Cosine Similarity of Vectors of different lengths?


I'm trying to use TF-IDF to sort documents into categories. I've calculated the tf_idf for some documents, but now when I try to calculate the Cosine Similarity between two of these documents I get a traceback saying:

#len(u)==201, len(v)==246

cosine_distance(u, v)
ValueError: objects are not aligned

#this works though:
cosine_distance(u[:200], v[:200])
>> 0.52230249969265641

Is slicing the vector so that len(u)==len(v) the right approach? I would think that cosine similarity would work with vectors of different lengths.

I'm using this function:

def cosine_distance(u, v):
    """
    Returns the cosine of the angle between vectors v and u. This is equal to
    u.v / |u||v|.
    """
    return numpy.dot(u, v) / (math.sqrt(numpy.dot(u, u)) * math.sqrt(numpy.dot(v, v))) 

Also -- is the order of the tf_idf values in the vectors important? Should they be sorted -- or is it of no importance for this calculation?


Solution

  • Are you computing the cosine similarity of term vectors? Term vectors should be the same length. If words aren't present in a document then it should have a value of 0 for that term.

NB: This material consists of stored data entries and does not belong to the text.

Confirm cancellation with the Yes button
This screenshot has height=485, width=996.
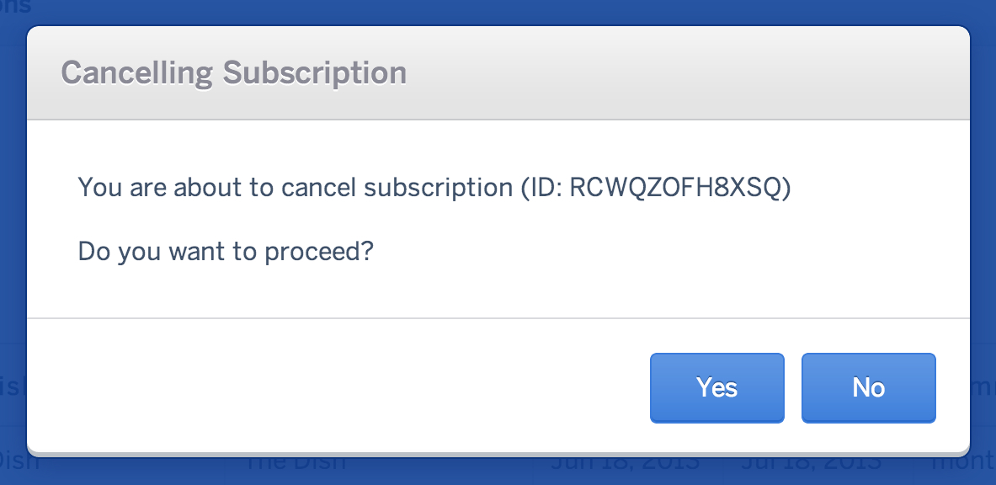tap(716, 387)
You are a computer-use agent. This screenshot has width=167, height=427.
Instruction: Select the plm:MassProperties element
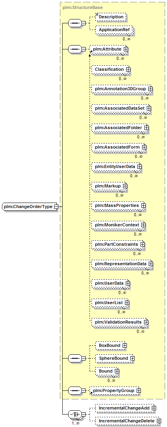118,206
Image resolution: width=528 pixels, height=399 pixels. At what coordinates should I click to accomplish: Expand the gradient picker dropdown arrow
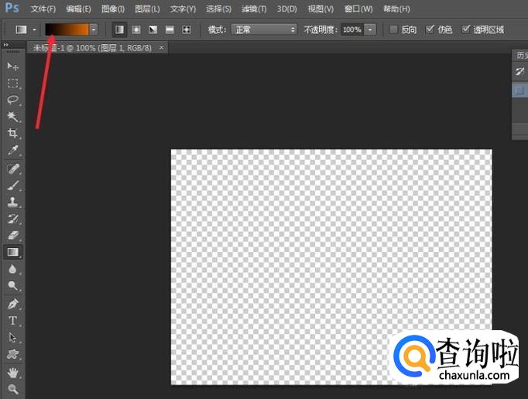(x=94, y=29)
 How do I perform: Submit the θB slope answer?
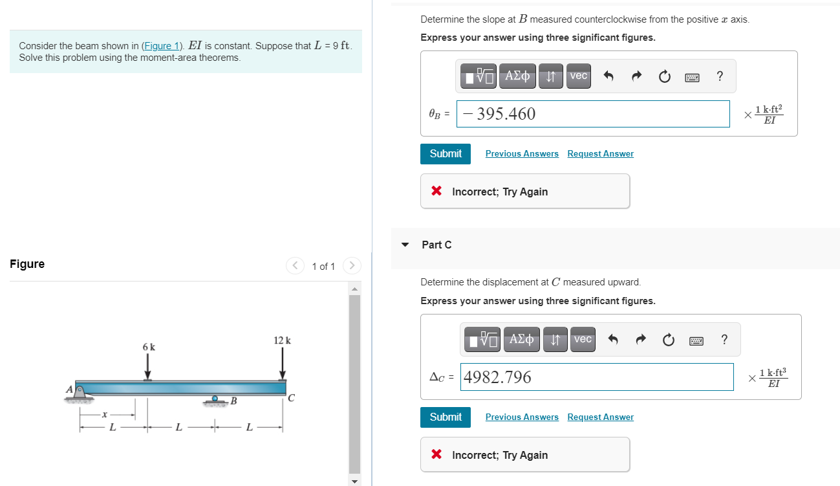(x=445, y=153)
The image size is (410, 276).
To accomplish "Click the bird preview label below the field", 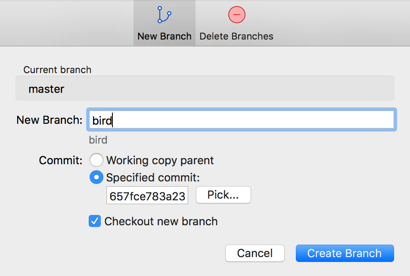I will pos(98,140).
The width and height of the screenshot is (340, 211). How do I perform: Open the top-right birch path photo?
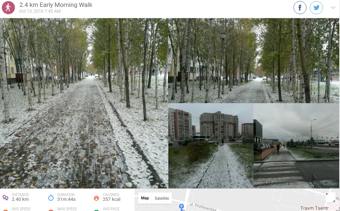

    I'm not exactly sure what vectors you're applying cosine similarity for but when doing cosine similarity then your vectors should always be the same length and order very much does matter.

    Example:

    Term | Doc1 | Doc2
    Foo     .3     .7
    Bar  |  0   |  8
    Baz  |  1   |  1
    

    Here you have two vectors (.3,0,1) and (.7,8,1) and can compute the cosine similarity between them. If you compared (.3,1) and (.7,8) you'd be comparing the Doc1 score of Baz against the Doc2 score of Bar which wouldn't make sense.